Yazıdan Bölüm -
○ ○ ○
Biri kızınızı paramparça etseydi siz affeder miydiniz?


DÜN Sevgi Yağmur Önüt davasını yazdım.
Pompalı tüfekle, erkek arkadaşı tarafından, şakalaşırken, kazara olduğu iddia edilerek öldürüldü.

Yağmur’un üniversiteyi bitirmesine bir ay kalmıştı.

Dünyalar güzeli bir kızdı.

Annesinin biriciğiydi.

Artık yok.

Egemen, “Ben onu seviyordum, pompalı tüfeğin içinde mermi olduğunu bilmiyordum, şakalaşırken oldu!” dedi.

Bu nasıl bir şakadır anlamam mümkün değil!

Boş ya da dolu, insan sevdiğine nasıl silah doğrultur?
Boş da olsa o tetiği nasıl çeker?
Bu mudur sevgi?

Mahkeme, kaza olduğuna kanaat getirdi. Ama onlardan başka o odada kimse yoktu, iyi hal de eklendi, 5 yıl ceza aldı, infazdan sonra yakında aramızda…

Ya Yağmur?
Toprağın altında…

Annesi Sevgi Gülseren ile yaptığım röportaj burada.

Avukat Esin Yeşilırmak’ın da bu davaya ilişkin görüşlerini aşağıda okuyabilirsiniz…

– Yaşadığınız nasıl bir acı? Tarifi var mı?
– Yok. Beni, tek evladını kaybetmiş ve başka çocuğu olmayan analar anlayabilir. Ben babam, ablam dahil çok ölüm yaşadım ama bu, başka bir şey. Sanki içim yok artık. Uzuvlarımı, duyu organlarımı kaybetmiş gibiyim. Sessiz, kör ve sağır kaldım. Feci bir kâbus görüyorum, Kızımın “Anneeee!” diye seslenip, beni uyandırmasını bekliyorum. Ama yok, uyandırmıyor, kâbus devam ediyor…

– O günden beri siz de ölü müsünüz?
– Evet, tam da bu. Ben de yokum artık. Her an eşim yanımda. Ama ne fayda. Artık bu hayat benim değil. Bu da ben değilim. Benim bir kızım vardı, ben onun annesiydim. 19 Nisan’da sadece onu değil, beni de öldürdüler.

– Sabahları kızınız bir anlığına yaşıyormuş gibi geliyor mu?
– Evet. Sesleniyorum sabahları Yağmur diye, ama cevap vermiyor, “Yine geç yatmıştır, uyuyordur!” diye kedimi teselli etmeye çalışıyorum.

– Öfke mi daha hâkim, üzüntü mü?
– Gerçek kötülük karşısında öfkelenmiyor insan. Donakalıyor! Tarifsiz bir çaresizlik ve acı hissediyor.

– “Kader” deyip, teslim olabilmeniz mümkün mü?
○ ○ ○
Görev Listesi -
**a.** Sevgi Yağmur Önüt davasıyla ilgili yazıya göre aşağıdaki soruları yanıtlayınız:
(i) Yağmur'un üniversiteyi bitirmesine ne kadar süre kalmıştı?
(ii) Egemen kaç yıl ceza aldı?
(iii) Anne, hangi tarihte kızıyla birlikte kendisinin de öldürüldüğünü söylüyor?
**b.** Sevgi Yağmur Önüt davasıyla ilgili yazıyı, son sorudan sonra gelecek bölümle sürdürünüz.
Kayıtların bu çalışmada hiçbir rolü yoktur.

Kayıtlı Veriler -
○ ○ ○
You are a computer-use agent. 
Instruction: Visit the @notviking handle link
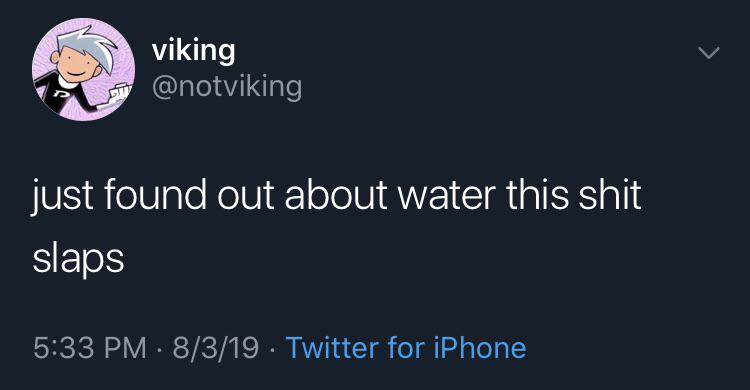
○ ○ ○
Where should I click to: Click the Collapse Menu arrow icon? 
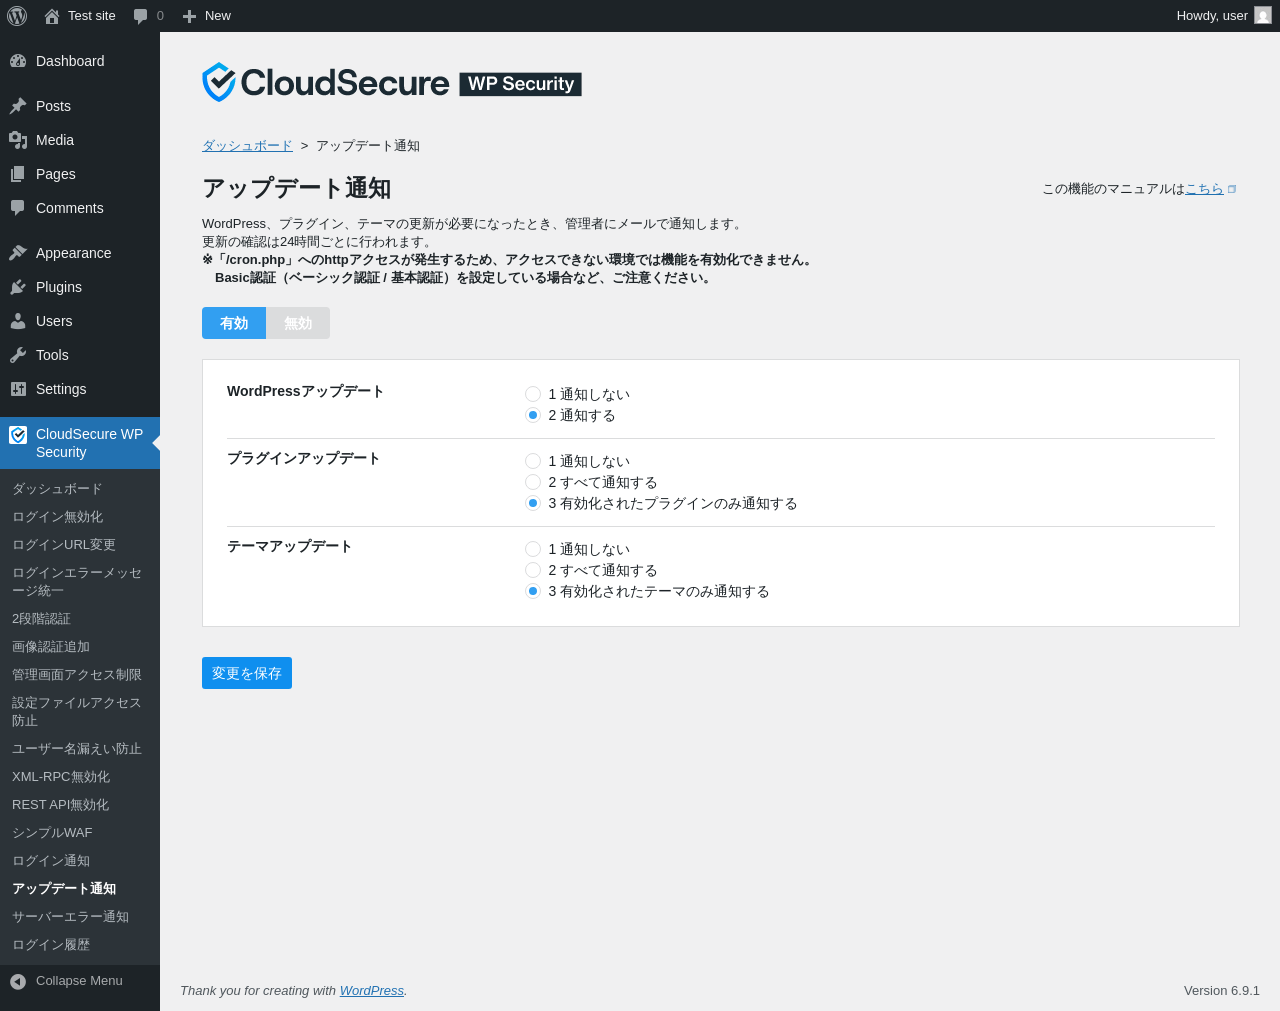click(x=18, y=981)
○ ○ ○
Çözümlü Alıştırmalar -
**a.**
(i) Bir ay.
(ii) 5 yıl.
(iii) 19 Nisan'da.

**b.**
– İlk günler, neredeyse inancımı kaybedecektim. Yalvardım Rabbime, “Onu daha büyük kötülüklerden mi korudun? Öyleyse, doğduğu günkü gibi yağmur yağsın” dedim… Yağdı… Ve o insanları tanıdıkça anladım ki, Rabbim sahiden korumuş. Ama bu, kader değil! Yani öldürmek, Allah’ın verdiği canı almak cehenneme sürgün demek. Ben yavrumla, eninde sonunda kavuşacağım. Kendime kıymamamın tek sebebi bu. Yağmur, Rabbimin cennetinde zaten. Ben de gün gelecek yanına gideceğim. Bu yaşama katlanabilmemin tek sebebi bu…

– En çok neye kızıyorsunuz?
– Bu acıya dayanıp halen atan kalbime…

– Neyin anlamı var şu anda sizin için hayatta?
– Hiçbir şeyin yok. Her yeni gün, kızıma kavuşmaya beni bir gün daha yaklaştırıyor. Sadece bekliyorum. Ama adaletin tecelli etmesini de bekliyorum…

ŞAKAYSA CİNAYET OLMUYOR MU YANİ?

– Egemen’le aşk mıydı yaşadıkları?
– Keşke… Bunu en çok ben isterdim. Egemen’e “Evladım” diyordum. Haftalarca, ikisi için de ağladım. Meğer Egemen, gözümün içine baka baka bana yalan söylüyormuş. O kızımın sevdiği çocuk değil, kızımın katili! Ortada, sevgi adı altında, bilime, hukuka, vicdana aykırı bir karar var. “Seviyorsa, cinayet değildir!” deniyor. Bu ülkede, bütün kadın cinayetleri tam da bu gerekçeyle işlenmiyor mu? Hangi suçlu erkek, hâkim karsısında el pençe durmaz ki! Duruyorlar. O zaman gelsin, iyi hal indirimi… Bir de hapishanedeki iyi hali için takdir… Dedikleri gibi şaka ya da kaza olsa bile, bir can almanın bedeli bu mu? Kızım toprağa karıştı. O ise, çok yakın bir zamanda hayatını yaşamaya başlayacak! Bu adalet mi?

– Siz ne istiyorsunuz?
– Kasten öldürmenin cezası müebbet hapis. Yargı, ifadeler, raporlar bunu söyledi. Ama skandal bir karar çıktı. Ben adalet istiyorum. Bu karar kabul edilemez!

ADALETE HÂLÂ İNANCIM VAR

– Hangi sıklıkta mezarlığa gidiyorsunuz?
– Dün yanındaydım, çiçekler ektim mezarına. “Buradan yürümüştü!” diye kaldırımı öpesim geliyordu. Dayanamadım, taşındık İstanbul’dan, çok uzaklara. O toprakta değil, yağan yağmurda, açan çiçekte, uçan kelebekte, yavru bir kedide, bir çocuğun gülen yüzünde…

– Sizi ne ayakta tutuyor?
– Adalete inancım. Hâlâ var. Bu iş burada bitmedi yani. Adalet arayışım, Yargıtay, İnsan Hakları Mahkemesi şeklinde devam edecek.

– O aile gözünüzün içine bakabildi mi?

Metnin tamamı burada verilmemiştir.